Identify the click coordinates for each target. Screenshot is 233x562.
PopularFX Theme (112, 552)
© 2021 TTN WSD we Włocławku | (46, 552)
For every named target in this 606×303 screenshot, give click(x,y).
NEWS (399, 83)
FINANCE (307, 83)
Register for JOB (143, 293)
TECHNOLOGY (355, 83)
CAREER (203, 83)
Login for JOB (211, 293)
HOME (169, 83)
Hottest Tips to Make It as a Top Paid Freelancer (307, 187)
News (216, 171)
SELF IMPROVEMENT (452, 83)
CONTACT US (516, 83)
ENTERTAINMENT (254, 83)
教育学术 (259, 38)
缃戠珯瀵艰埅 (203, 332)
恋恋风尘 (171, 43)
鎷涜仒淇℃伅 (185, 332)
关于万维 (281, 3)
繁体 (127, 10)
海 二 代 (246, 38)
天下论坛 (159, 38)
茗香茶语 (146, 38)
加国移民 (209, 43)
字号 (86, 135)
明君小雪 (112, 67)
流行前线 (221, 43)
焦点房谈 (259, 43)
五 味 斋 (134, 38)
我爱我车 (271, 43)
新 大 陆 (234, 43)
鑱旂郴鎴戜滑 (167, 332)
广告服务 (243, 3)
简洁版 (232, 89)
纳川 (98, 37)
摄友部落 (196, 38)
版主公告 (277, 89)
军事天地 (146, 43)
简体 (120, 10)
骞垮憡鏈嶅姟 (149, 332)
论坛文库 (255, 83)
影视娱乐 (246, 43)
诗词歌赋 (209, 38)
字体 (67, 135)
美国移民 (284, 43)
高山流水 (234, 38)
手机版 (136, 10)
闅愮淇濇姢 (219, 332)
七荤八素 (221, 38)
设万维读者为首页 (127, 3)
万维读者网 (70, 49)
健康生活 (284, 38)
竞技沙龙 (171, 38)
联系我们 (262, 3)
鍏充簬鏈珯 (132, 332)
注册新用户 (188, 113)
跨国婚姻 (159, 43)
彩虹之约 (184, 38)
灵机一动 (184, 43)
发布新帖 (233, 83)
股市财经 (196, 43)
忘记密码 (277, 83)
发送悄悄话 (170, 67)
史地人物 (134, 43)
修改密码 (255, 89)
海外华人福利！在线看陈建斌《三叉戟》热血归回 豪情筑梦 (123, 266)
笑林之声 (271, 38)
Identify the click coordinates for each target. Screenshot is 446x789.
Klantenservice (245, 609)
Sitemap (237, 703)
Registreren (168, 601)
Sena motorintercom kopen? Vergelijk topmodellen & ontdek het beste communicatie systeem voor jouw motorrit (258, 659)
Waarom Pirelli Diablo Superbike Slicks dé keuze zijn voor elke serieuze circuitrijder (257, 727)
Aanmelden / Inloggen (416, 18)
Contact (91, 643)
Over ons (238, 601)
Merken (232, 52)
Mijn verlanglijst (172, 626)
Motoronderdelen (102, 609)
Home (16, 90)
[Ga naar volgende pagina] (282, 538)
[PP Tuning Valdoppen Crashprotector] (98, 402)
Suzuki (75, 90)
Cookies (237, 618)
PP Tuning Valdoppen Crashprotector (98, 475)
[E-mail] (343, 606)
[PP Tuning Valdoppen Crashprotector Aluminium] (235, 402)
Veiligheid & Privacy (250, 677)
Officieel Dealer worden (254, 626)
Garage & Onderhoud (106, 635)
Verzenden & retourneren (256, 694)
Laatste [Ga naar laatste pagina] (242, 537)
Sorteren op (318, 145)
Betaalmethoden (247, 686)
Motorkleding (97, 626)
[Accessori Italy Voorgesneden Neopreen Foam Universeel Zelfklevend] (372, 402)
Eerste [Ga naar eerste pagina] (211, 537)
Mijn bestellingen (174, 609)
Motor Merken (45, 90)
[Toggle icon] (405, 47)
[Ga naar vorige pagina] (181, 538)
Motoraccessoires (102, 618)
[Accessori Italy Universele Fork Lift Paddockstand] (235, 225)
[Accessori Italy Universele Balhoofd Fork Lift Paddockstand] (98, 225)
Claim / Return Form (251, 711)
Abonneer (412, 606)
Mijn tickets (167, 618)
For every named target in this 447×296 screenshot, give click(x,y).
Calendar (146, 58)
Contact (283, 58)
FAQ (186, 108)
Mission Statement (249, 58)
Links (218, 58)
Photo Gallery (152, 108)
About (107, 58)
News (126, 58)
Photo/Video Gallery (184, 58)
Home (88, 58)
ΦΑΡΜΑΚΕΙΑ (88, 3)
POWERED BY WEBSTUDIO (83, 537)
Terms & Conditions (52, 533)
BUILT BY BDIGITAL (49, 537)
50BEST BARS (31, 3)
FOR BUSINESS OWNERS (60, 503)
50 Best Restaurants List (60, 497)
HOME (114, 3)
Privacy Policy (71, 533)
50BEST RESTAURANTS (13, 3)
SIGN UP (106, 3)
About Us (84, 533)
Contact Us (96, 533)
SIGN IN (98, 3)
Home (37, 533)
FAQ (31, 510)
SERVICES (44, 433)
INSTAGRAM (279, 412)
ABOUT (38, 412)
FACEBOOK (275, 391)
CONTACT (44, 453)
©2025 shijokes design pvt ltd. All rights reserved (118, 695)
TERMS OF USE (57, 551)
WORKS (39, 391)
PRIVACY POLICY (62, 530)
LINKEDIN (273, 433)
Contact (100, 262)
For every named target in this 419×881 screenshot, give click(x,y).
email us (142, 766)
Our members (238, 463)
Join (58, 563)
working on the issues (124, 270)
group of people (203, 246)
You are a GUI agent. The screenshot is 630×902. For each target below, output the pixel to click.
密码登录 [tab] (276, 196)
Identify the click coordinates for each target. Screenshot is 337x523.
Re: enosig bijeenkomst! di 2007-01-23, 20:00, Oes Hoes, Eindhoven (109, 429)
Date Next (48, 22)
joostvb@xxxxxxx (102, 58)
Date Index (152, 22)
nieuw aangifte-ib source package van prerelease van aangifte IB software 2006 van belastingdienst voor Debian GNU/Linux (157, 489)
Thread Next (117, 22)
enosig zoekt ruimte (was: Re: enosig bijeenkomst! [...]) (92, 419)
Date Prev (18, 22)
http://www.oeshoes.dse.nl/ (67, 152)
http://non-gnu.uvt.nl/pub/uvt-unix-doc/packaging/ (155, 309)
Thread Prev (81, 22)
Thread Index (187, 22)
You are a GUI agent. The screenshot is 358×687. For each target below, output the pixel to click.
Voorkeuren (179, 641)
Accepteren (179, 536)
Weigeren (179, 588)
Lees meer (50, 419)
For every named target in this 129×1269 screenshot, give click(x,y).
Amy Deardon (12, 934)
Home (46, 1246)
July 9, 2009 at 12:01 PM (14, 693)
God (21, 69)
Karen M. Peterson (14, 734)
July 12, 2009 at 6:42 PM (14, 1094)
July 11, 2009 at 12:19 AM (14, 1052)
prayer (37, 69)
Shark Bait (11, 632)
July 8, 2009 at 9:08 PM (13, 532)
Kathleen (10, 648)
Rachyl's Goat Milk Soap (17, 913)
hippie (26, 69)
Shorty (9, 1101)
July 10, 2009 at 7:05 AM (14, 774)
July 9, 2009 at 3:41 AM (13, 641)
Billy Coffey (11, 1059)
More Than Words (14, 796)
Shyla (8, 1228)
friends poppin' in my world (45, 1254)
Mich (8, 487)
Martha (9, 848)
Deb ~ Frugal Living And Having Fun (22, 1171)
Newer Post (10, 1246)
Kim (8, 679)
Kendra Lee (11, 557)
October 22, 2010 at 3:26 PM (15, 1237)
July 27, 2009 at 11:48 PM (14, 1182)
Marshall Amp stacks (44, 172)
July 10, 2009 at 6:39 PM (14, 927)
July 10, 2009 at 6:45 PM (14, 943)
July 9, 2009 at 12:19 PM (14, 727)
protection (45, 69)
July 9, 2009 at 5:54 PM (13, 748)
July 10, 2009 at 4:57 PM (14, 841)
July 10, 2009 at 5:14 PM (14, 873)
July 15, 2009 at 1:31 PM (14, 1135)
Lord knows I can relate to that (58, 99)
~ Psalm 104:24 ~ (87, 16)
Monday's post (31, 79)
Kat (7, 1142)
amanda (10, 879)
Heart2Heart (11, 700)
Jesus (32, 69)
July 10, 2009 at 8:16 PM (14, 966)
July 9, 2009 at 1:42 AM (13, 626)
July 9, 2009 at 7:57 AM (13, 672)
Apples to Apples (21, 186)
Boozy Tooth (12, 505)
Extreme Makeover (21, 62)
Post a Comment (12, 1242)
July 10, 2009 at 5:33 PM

+===+

__YOUR OBJECTIVE__. Rewrite the rows from the line with "50 Best Restaurants List (60, 497)" up to and including the line with "Kathleen (10, 648)" as a numbered list, leaving out any blank lines.

__REPLY TO THE EXERCISE__.
1. 50 Best Restaurants List (60, 497)
2. HOME (114, 3)
3. Privacy Policy (71, 533)
4. 50BEST RESTAURANTS (13, 3)
5. SIGN UP (106, 3)
6. About Us (84, 533)
7. Contact Us (96, 533)
8. SIGN IN (98, 3)
9. Home (37, 533)
10. FAQ (31, 510)
11. SERVICES (44, 433)
12. INSTAGRAM (279, 412)
13. ABOUT (38, 412)
14. FACEBOOK (275, 391)
15. CONTACT (44, 453)
16. ©2025 shijokes design pvt ltd. All rights reserved (118, 695)
17. TERMS OF USE (57, 551)
18. WORKS (39, 391)
19. PRIVACY POLICY (62, 530)
20. LINKEDIN (273, 433)
21. Contact (100, 262)
22. For every named target in this 419×881 screenshot, give click(x,y).
23. email us (142, 766)
24. Our members (238, 463)
25. Join (58, 563)
26. working on the issues (124, 270)
27. group of people (203, 246)
28. You are a GUI agent. The screenshot is 630×902. For each target below, output the pixel to click.
29. 密码登录 [tab] (276, 196)
30. Identify the click coordinates for each target. Screenshot is 337x523.
31. Re: enosig bijeenkomst! di 2007-01-23, 20:00, Oes Hoes, Eindhoven (109, 429)
32. Date Next (48, 22)
33. joostvb@xxxxxxx (102, 58)
34. Date Index (152, 22)
35. nieuw aangifte-ib source package van prerelease van aangifte IB software 2006 van belastingdienst voor Debian GNU/Linux (157, 489)
36. Thread Next (117, 22)
37. enosig zoekt ruimte (was: Re: enosig bijeenkomst! [...]) (92, 419)
38. Date Prev (18, 22)
39. http://www.oeshoes.dse.nl/ (67, 152)
40. http://non-gnu.uvt.nl/pub/uvt-unix-doc/packaging/ (155, 309)
41. Thread Prev (81, 22)
42. Thread Index (187, 22)
43. You are a GUI agent. The screenshot is 358×687. For each target below, output the pixel to click.
44. Voorkeuren (179, 641)
45. Accepteren (179, 536)
46. Weigeren (179, 588)
47. Lees meer (50, 419)
48. For every named target in this 129×1269 screenshot, give click(x,y).
49. Amy Deardon (12, 934)
50. Home (46, 1246)
51. July 9, 2009 at 12:01 PM (14, 693)
52. God (21, 69)
53. Karen M. Peterson (14, 734)
54. July 12, 2009 at 6:42 PM (14, 1094)
55. July 11, 2009 at 12:19 AM (14, 1052)
56. prayer (37, 69)
57. Shark Bait (11, 632)
58. July 8, 2009 at 9:08 PM (13, 532)
59. Kathleen (10, 648)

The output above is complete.